Stored data:

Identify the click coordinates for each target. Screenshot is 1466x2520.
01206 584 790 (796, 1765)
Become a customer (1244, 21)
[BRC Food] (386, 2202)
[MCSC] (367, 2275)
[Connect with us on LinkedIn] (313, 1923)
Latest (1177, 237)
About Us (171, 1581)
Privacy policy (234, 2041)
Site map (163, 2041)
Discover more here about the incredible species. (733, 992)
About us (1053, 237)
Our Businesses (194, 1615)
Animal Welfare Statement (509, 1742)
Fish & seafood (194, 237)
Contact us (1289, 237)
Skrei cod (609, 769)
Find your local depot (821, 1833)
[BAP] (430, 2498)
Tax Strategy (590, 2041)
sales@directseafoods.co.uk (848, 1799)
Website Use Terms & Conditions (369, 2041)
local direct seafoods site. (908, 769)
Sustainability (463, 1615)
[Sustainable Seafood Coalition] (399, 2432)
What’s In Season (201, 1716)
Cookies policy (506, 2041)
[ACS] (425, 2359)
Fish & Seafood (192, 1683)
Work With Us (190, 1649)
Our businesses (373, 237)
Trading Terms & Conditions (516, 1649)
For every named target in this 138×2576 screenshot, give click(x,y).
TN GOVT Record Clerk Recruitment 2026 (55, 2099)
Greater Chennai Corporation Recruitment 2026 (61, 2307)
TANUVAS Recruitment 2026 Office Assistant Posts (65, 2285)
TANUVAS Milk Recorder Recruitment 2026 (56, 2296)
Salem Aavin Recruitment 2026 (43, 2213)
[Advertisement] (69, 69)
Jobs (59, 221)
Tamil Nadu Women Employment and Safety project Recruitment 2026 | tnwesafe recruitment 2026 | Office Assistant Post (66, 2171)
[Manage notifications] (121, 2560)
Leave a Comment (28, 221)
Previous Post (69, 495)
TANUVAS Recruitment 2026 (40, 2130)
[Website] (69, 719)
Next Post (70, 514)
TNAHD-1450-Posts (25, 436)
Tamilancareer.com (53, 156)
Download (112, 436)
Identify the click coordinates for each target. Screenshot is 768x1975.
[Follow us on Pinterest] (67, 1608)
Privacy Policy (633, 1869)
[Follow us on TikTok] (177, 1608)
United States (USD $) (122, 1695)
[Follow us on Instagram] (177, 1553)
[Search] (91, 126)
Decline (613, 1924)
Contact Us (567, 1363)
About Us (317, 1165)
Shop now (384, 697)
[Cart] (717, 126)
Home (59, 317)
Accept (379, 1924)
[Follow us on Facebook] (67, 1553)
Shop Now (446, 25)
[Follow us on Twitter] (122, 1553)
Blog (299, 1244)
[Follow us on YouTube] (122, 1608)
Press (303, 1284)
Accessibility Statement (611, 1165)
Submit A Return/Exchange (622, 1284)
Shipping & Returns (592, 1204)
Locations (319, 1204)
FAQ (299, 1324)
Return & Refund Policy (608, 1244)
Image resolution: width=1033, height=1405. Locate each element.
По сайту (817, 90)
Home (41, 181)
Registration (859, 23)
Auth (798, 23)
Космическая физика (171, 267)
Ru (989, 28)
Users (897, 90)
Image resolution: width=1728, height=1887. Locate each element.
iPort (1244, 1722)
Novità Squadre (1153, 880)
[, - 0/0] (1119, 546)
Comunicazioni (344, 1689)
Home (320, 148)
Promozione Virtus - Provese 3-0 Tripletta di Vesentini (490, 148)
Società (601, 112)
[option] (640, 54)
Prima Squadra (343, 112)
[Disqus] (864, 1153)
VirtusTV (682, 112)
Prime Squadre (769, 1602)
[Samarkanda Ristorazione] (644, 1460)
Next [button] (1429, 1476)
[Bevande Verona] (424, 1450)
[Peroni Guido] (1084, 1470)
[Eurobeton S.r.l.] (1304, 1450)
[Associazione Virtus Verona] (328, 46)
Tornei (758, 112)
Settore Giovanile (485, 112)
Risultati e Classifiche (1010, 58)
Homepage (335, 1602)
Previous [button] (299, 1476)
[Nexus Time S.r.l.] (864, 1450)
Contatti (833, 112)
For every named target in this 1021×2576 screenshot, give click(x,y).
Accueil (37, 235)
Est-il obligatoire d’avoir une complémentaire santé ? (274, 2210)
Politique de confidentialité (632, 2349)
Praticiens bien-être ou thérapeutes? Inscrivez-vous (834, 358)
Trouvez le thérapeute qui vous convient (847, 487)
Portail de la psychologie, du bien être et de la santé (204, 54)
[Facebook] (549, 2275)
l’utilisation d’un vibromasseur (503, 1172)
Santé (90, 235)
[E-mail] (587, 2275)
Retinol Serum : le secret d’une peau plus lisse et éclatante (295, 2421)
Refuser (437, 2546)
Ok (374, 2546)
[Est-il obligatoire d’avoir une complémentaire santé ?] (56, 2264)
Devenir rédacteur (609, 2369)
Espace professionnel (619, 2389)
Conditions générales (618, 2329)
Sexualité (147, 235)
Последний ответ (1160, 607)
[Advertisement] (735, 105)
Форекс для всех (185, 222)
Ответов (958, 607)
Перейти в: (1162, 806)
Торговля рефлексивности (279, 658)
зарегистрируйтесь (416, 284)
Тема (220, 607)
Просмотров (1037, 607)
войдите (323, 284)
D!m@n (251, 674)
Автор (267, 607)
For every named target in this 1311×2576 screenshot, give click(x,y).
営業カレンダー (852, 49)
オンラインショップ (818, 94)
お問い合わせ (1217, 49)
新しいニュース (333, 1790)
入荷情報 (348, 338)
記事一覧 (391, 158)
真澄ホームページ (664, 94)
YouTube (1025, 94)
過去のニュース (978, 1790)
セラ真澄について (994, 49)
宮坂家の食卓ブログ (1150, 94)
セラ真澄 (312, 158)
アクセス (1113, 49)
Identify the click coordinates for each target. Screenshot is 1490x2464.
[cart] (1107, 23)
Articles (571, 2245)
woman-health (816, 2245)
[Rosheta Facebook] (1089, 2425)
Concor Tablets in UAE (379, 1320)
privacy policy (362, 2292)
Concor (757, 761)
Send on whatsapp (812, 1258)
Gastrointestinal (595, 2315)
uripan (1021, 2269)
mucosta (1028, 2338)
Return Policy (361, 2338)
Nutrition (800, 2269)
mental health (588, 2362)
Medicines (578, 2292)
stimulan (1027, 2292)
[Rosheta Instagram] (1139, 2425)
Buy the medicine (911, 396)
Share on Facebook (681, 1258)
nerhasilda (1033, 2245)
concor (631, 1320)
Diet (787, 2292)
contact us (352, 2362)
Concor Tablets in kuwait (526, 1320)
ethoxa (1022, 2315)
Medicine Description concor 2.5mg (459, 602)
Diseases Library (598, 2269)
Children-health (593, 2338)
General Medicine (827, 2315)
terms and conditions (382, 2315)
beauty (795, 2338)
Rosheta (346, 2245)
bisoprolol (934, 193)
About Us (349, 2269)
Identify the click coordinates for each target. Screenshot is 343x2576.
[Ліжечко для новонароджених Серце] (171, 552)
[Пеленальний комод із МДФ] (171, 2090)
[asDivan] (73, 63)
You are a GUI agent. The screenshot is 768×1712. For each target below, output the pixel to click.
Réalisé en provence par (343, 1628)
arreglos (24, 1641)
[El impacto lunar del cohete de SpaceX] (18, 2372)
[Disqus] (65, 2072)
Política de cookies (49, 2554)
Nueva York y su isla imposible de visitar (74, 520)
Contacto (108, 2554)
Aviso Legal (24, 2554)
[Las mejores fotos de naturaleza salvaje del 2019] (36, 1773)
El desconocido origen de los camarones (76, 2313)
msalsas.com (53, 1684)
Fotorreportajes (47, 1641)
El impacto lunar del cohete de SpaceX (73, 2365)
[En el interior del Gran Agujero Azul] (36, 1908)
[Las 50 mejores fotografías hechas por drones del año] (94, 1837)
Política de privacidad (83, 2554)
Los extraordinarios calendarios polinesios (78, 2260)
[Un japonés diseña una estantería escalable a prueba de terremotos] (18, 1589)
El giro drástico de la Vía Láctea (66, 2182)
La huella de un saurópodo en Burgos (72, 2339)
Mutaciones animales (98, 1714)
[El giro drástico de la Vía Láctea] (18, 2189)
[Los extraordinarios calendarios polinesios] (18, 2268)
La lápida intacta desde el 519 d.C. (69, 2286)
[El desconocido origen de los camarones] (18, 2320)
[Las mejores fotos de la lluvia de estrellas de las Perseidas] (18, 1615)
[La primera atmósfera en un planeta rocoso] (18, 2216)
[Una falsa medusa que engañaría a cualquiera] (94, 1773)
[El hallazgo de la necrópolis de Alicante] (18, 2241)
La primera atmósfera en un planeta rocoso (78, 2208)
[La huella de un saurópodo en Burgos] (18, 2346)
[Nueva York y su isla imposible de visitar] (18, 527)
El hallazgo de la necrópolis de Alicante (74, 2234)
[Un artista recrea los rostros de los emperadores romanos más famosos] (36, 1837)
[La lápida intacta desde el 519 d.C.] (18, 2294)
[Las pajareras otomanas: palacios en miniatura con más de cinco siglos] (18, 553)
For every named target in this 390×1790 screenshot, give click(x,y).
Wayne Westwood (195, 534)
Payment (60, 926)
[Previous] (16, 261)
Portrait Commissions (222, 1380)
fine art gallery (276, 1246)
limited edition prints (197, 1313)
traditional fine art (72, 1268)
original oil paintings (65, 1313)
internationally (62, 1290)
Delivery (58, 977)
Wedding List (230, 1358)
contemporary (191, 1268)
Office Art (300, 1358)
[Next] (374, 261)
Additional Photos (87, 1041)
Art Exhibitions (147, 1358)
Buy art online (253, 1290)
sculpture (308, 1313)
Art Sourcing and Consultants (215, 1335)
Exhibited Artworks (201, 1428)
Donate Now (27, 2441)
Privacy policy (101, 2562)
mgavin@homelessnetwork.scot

EXERCISE INSTRUCTIONS:
From the entries above, give again exactly the lines running from the line with "真澄ホームページ (664, 94)" to the line with "La lápida intacta desde el 519 d.C. (69, 2286)"; include both of those lines.

RESULT OF THE EXERCISE:
真澄ホームページ (664, 94)
YouTube (1025, 94)
過去のニュース (978, 1790)
セラ真澄について (994, 49)
宮坂家の食卓ブログ (1150, 94)
セラ真澄 (312, 158)
アクセス (1113, 49)
Identify the click coordinates for each target. Screenshot is 1490x2464.
[cart] (1107, 23)
Articles (571, 2245)
woman-health (816, 2245)
[Rosheta Facebook] (1089, 2425)
Concor Tablets in UAE (379, 1320)
privacy policy (362, 2292)
Concor (757, 761)
Send on whatsapp (812, 1258)
Gastrointestinal (595, 2315)
uripan (1021, 2269)
mucosta (1028, 2338)
Return Policy (361, 2338)
Nutrition (800, 2269)
mental health (588, 2362)
Medicines (578, 2292)
stimulan (1027, 2292)
[Rosheta Instagram] (1139, 2425)
Buy the medicine (911, 396)
Share on Facebook (681, 1258)
nerhasilda (1033, 2245)
concor (631, 1320)
Diet (787, 2292)
contact us (352, 2362)
Concor Tablets in kuwait (526, 1320)
ethoxa (1022, 2315)
Medicine Description concor 2.5mg (459, 602)
Diseases Library (598, 2269)
Children-health (593, 2338)
General Medicine (827, 2315)
terms and conditions (382, 2315)
beauty (795, 2338)
Rosheta (346, 2245)
bisoprolol (934, 193)
About Us (349, 2269)
Identify the click coordinates for each target. Screenshot is 343x2576.
[Ліжечко для новонароджених Серце] (171, 552)
[Пеленальний комод із МДФ] (171, 2090)
[asDivan] (73, 63)
You are a GUI agent. The screenshot is 768×1712. For each target below, output the pixel to click.
Réalisé en provence par (343, 1628)
arreglos (24, 1641)
[El impacto lunar del cohete de SpaceX] (18, 2372)
[Disqus] (65, 2072)
Política de cookies (49, 2554)
Nueva York y su isla imposible de visitar (74, 520)
Contacto (108, 2554)
Aviso Legal (24, 2554)
[Las mejores fotos de naturaleza salvaje del 2019] (36, 1773)
El desconocido origen de los camarones (76, 2313)
msalsas.com (53, 1684)
Fotorreportajes (47, 1641)
El impacto lunar del cohete de SpaceX (73, 2365)
[En el interior del Gran Agujero Azul] (36, 1908)
[Las 50 mejores fotografías hechas por drones del año] (94, 1837)
Política de privacidad (83, 2554)
Los extraordinarios calendarios polinesios (78, 2260)
[Un japonés diseña una estantería escalable a prueba de terremotos] (18, 1589)
El giro drástico de la Vía Láctea (66, 2182)
La huella de un saurópodo en Burgos (72, 2339)
Mutaciones animales (98, 1714)
[El giro drástico de la Vía Láctea] (18, 2189)
[Los extraordinarios calendarios polinesios] (18, 2268)
La lápida intacta desde el 519 d.C. (69, 2286)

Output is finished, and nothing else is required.